Velásquez spent 22 years in six different prisons in Colombia and says maximum-security prisons like the one El Chapo escaped, El Altiplano, have sensors on the ground precisely to prevent tunnels, so the people in charge of the sensors had to be in collusion with those in charge of the cameras. He tells Univision that this escape would require the complicity of all authorities at the prison and estimates it  must have cost El Chapo at least $50 million in bribes. (Unlike El Chapo, who was at Mexico’s highest security prison, Escobar had his prison, La Catedral, custom-built, and the escape tunnels were part of the building’s plan from the beginning.)

“Every minute that goes by is a minute of victory for El Chapo” Velásquez says in the interview. “What is El Chapo doing right now? He is probably very at ease, toasting with some wine or champagne. But he is going to break all previous connections, because everyone is after his family.”

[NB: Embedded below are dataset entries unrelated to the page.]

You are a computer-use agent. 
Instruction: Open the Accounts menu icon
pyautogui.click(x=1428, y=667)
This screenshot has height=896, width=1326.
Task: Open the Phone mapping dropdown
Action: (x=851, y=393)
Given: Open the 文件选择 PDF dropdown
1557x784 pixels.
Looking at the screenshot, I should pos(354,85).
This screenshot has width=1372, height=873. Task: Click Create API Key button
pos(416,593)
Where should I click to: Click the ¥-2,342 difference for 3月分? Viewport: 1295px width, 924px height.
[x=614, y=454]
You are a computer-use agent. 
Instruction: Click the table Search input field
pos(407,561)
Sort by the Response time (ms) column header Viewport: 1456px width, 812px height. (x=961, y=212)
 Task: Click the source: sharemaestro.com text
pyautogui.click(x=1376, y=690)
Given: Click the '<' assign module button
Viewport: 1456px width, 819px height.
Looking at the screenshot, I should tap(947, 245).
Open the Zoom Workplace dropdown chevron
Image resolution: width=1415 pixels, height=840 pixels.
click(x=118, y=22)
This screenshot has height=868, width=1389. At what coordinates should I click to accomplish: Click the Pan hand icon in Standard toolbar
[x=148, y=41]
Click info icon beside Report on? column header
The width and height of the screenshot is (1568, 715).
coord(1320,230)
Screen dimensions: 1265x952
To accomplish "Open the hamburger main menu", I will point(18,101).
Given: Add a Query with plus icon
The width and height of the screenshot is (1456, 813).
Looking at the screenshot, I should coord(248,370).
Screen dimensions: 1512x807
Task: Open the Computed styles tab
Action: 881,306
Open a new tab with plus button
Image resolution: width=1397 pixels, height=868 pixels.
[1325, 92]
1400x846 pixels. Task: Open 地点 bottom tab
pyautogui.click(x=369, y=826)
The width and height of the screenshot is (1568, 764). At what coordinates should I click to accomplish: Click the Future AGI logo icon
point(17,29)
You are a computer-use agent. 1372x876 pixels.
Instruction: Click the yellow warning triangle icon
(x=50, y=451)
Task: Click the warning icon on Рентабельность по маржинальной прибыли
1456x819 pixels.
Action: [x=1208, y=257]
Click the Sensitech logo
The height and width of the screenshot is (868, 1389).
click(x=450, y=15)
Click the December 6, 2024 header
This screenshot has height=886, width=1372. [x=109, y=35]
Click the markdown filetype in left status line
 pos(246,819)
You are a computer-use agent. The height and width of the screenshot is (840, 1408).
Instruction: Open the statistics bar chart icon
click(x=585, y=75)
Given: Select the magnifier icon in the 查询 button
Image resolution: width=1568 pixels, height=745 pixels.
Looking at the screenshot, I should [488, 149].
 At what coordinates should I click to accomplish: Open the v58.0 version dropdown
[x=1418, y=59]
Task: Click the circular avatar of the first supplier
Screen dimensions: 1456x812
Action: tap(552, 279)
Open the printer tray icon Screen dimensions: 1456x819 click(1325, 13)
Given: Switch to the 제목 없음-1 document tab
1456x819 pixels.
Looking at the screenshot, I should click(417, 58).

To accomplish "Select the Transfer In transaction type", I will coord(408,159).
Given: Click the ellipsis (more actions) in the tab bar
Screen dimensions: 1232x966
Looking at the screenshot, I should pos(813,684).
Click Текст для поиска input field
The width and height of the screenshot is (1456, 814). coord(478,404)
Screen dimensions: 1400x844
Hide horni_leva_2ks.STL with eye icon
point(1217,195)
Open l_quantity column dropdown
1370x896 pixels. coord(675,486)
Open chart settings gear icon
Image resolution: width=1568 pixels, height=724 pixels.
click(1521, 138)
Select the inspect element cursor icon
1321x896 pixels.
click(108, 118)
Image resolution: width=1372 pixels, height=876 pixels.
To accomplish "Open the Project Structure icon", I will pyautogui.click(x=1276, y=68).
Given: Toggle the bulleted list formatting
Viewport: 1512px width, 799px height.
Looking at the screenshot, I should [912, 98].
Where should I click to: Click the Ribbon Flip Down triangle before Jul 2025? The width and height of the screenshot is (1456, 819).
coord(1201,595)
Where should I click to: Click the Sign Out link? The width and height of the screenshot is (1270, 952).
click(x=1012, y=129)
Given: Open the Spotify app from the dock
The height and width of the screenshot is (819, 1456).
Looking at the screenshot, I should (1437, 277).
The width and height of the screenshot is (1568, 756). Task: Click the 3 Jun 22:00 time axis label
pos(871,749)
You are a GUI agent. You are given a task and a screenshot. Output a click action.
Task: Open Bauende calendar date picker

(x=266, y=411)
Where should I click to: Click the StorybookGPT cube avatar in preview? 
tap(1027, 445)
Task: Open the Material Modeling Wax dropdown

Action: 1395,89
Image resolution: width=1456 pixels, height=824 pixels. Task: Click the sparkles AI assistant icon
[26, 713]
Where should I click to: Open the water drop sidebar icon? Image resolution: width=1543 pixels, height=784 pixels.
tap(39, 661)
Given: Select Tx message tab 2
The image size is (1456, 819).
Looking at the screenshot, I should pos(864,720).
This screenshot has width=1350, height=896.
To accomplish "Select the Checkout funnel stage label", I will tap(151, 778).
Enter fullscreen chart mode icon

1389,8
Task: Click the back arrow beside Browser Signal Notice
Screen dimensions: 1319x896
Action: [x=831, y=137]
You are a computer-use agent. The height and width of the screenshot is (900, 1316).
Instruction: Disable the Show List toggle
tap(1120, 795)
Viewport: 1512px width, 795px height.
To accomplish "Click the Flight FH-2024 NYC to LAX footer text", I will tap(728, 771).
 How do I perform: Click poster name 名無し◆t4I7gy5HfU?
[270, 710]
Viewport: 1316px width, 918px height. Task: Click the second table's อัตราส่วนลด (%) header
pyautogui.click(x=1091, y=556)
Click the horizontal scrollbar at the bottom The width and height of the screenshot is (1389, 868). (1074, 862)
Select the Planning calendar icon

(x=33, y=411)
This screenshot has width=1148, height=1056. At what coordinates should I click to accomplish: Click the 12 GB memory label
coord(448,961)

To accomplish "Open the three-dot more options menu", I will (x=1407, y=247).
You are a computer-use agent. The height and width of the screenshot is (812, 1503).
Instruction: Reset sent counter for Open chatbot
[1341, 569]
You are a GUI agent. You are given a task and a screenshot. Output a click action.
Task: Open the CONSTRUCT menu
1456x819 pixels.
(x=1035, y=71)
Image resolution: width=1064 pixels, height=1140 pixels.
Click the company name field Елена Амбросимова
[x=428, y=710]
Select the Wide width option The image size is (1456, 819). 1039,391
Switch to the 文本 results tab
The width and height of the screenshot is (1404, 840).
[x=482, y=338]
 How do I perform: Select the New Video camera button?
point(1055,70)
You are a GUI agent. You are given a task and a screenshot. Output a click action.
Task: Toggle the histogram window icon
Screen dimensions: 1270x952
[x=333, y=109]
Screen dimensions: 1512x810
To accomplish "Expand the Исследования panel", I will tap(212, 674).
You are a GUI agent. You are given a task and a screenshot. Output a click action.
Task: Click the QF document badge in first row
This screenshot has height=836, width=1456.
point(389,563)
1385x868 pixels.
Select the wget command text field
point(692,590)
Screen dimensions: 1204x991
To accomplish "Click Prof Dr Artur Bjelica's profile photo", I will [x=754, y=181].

Velázquez predicts El Chapo won’t be free for long—he gives him 18 months at most—and offers advice to Mexican authorities, the DEA and CIA, saying, somewhat surprisingly, that “the most serious problem for a person on the run” is “Wanted” posters. Velázquez says law enforcement should get as many up as possible.  

Velázquez also offers advice to El Chapo, telling him to head to the mountains in Guatemala, arm himself and declare an all-out war on the Mexican government in order to force them to come to an agreement with him, and rule out extradition—one thing powerful drug lords, like Escobar and El Chapo, actually fear.